“Diabetes mellitus” is the term for “sugar diabetes.” In both dogs and cats, diabetes mellitus affects the concentration of glucose (sugar) in the blood. Diabetes occurs when there is a shortage of insulin, or the body has difficulty using insulin properly.
What is insulin?
Insulin is a hormone secreted by the pancreas which helps cells absorb glucose from the bloodstream.
When your pet eats, food is broken down and used by their body. Carbohydrates are one of these components. Carbohydrates are converted into different types of sugars including, you guessed it, glucose. Typically, the glucose is absorbed into the bloodstream and then travels to other cells to be absorbed and used as energy. This process only occurs when there is insulin. Without insulin, the glucose remains in the bloodstream and builds up. Because of this, your dog or cat may always act hungry or constantly eat, but be malnourished and possibly lose weight.
Signs of Diabetes:
- Polydipsia – drinking more water than usual
- Polyuria – urinating more frequently, producing more urine per day, or having accidents in the house
- Polyphagia – always acting hungry, but maintains or loses weight
- Cloudy eyes (dogs)
- Less active or sleeping more (cats)
- Thinning, dry, or dull hair (cats)
Your vet will as about those signs and evaluate your dog’s general health to rule out any other conditions. They will test your dog’s urine for the presence of glucose and ketones (acid that appears in the urine when there is an insulin shortage). Then the vet will measure the dog’s blood glucose concentration.

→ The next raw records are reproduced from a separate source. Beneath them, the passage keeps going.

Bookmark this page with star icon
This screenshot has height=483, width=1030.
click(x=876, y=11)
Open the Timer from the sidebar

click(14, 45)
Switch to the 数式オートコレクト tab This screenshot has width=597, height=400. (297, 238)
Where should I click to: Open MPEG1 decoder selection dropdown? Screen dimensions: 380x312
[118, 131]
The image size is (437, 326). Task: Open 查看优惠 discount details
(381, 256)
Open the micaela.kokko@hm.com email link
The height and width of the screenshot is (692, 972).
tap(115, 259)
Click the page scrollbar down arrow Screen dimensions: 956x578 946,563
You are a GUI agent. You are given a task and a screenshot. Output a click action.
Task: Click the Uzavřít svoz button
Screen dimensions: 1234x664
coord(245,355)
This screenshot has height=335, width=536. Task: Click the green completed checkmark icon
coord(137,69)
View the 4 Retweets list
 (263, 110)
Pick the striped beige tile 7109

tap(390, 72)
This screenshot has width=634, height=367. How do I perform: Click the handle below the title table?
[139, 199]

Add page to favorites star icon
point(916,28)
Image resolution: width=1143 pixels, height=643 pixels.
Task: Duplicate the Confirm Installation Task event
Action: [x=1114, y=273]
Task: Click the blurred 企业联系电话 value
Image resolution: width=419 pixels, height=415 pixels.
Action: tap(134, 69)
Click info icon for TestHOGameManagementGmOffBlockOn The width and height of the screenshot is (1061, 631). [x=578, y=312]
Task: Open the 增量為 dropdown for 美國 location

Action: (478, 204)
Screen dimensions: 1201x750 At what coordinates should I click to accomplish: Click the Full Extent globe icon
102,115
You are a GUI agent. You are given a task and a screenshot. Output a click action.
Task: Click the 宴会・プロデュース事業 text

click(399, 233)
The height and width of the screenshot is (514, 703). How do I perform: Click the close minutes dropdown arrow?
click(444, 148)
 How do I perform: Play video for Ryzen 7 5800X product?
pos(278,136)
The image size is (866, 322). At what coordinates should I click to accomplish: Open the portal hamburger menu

A diagnosis of diabetes is definite only when there is glucose in the urine and when glucose is highly concentrated in the blood.
Your vet will ask about the signs and evaluate your cat’s overall health to rule out any other conditions. Their urine may be tested for the presence of glucose, ketones, and/or a urinary tract infection. If there is glucose present in the urine, your vet will test the cat’s blood for its glucose concentration and fructosamine concentration. Fructosamine is elevated when the blood glucose concentration has been higher than normal.
A diagnosis of diabetes is definite only when glucose is found at a high concentration in both the blood and urine.
The goal of managing diabetes is to keep the glucose concentrations regulated, to avoid spikes and drops in the levels, and to reduce (or eliminate) the signs of diabetes, including excessive thirst and urination. Although diabetes cannot be cured, it can be successfully managed with daily insulin injections and diet and lifestyle changes.
Daily insulin injections are often needed to restore pets’ insulin level and manage the blood glucose concentrations. The insulin requirements are different for every pet, so you will need to work with your vet to determine the correct treatment regimen.
Some diabetic cats may no longer need insulin after a few weeks or months of treatment. This is called clinical remission. Although they may no longer need insulin, this does not mean that the diabetes has been cured. You must still maintain the diet and lifestyle changes to ensure that they remain healthy. Insulin may be required again at a later date.
If your pet does need insulin injections, you will need to learn how to administer them. Your vet can teach you this. While it may be nerve-racking at first, you will become more comfortable as you continue to do it.
Monitoring your pet’s blood glucose concentration is an important part of managing their diabetes. Your vet will work with you to determine which monitoring method is best for your pet. These methods include urine glucose and ketone test strips or blood glucose meters.
Just like with humans, diet plays an important role in managing your pet’s diabetes. Ideally, your pet should be fed the exact same diet at the same time every day.
Dogs – A diabetic dog’s diet should include a source of good-quality protein, complex carbohydrates, and dietary fiber. Their diet also usually has a low fat content.
Cats – A diabetic cat requires high levels of good-quality protein in their diet. They use this protein for energy. Their diet should also be low carbohydrate.
Overall, your diabetic pet’s diet should be nutritious, minimize fluctuation in blood glucose, and help them maintain a healthy weight. There are many different dog and cat foods that work for a diabetic diet. Your veterinarian is always available to guide you in the right direction when it comes to the best food for your pet’s needs.
Regular check-up with your vet will help you stay on track and make sure you are properly managing your dog’s or cat’s diabetes.
Canine and feline diabetes is relatively common. Anywhere between 1 in 100 to 1 in 500 dogs will develop diabetes. This is the same probability for cats.
With consistent and effective treatment and management, a diabetic cat or dog should have the same expected life span as a non-diabetic dog or cat of the same age.